The Supreme Court has extended the time for rebel MLAs in the Maharashtra State Legislative Assembly, to file a written response to the Deputy Speaker’s disqualification notice.
This decision is important because the Supreme Court in previous instances has upheld the Speaker’s powers under the Tenth Schedule. It has allowed judicial review only once the Speaker has made a decision and has ruled out interference with the process.
What does the Tenth Schedule say?
- The Tenth Schedule gives the Speaker of the House the power to disqualify legislators who ‘defect’ from the party.
Supreme Court on Speakers’ Powers to disqualify legislators:
- Kihoto Hollohan versus Zachillhu in 1992: In this, the Supreme Court upheld the power vested in the Speaker and said that only the final order of the Speaker will be subject to judicial review. Basically, courts have refrained from interfering with the process itself.
- Nabam Rebia v Bemang Felix case in 2016: The Supreme Court held that it is “constitutionally impermissible” for a speaker to proceed with disqualification proceedings if a no-confidence motion against him is pending.
- This is to ensure that the Speaker who disqualifies legislators must enjoy the confidence of the Assembly.
- Hence, this ruling gave a window to defecting legislators to stall or circumvent the Tenth Schedule by seeking removal of the Speaker when disqualification proceedings are anticipated — effectively tying the hands of the Speaker.

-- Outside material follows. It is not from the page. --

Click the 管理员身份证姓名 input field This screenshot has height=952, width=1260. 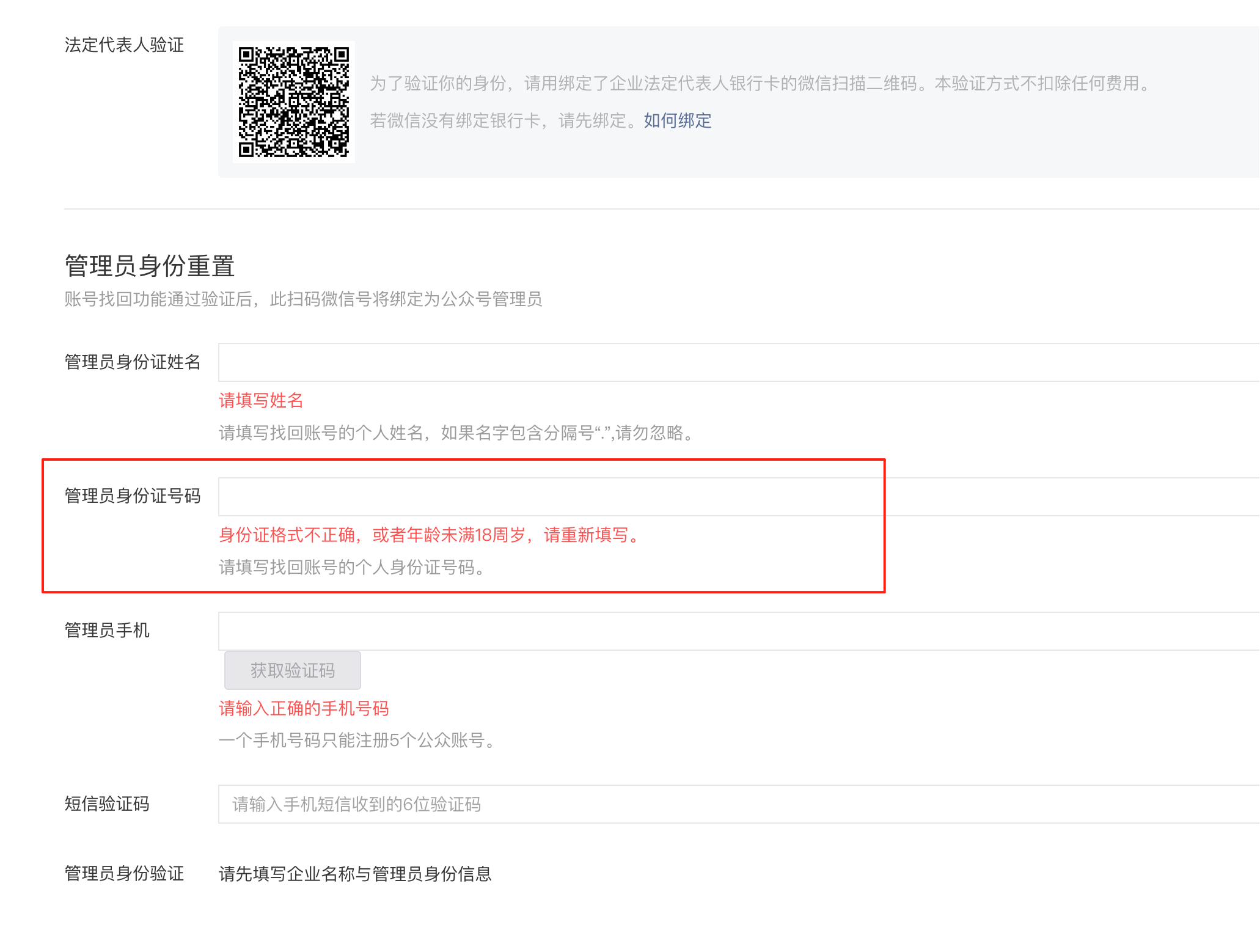pos(738,362)
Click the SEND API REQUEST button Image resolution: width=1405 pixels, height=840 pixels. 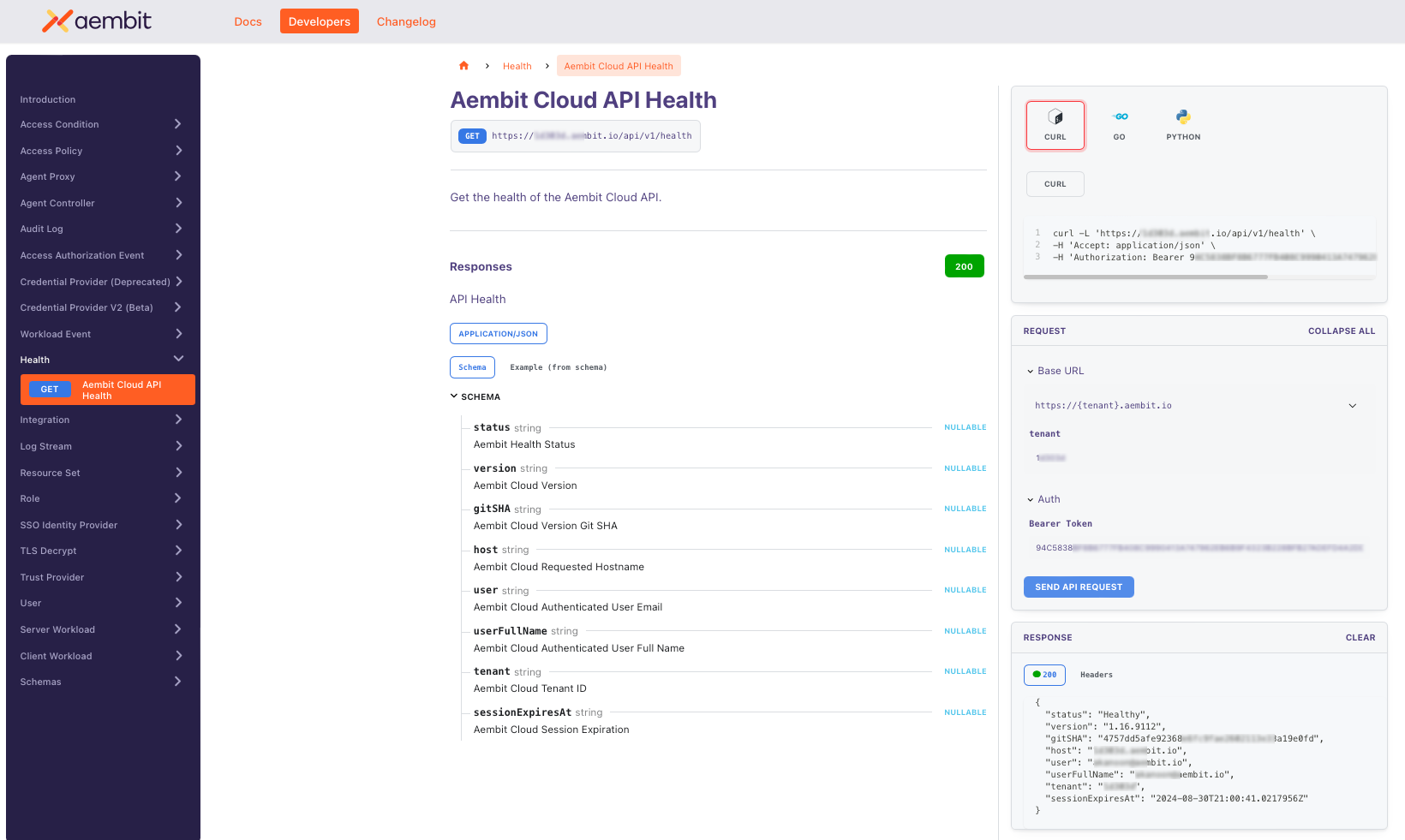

How can the Speaker be removed?
- Under Article 179 of the Constitution, a Speaker can be removed by a resolution of the Assembly passed by a majority of “all the then members of the Assembly”. The process begins with notice of at least 14 days.
- In the 2016 Nabam Rebia ruling, the Supreme Court interpreted Article 179, specifically the term “all the then members of the Assembly”, to mean the composition of the house at the date/time of giving the notice for the removal of the Speaker.
- This interpretation would mean that the composition of the Assembly cannot be changed from the date of issuing of a notice of the removal of the Speaker, and therefore the Speaker cannot make any decisions under the Tenth Schedule to change the composition of the House until the question of his removal is settled.
- The Supreme Court’s reasoning in barring the Speaker from acting under the Tenth Schedule when a notice for his own removal is pending, is to ensure that the Speaker who disqualifies legislators must enjoy the confidence of the Assembly.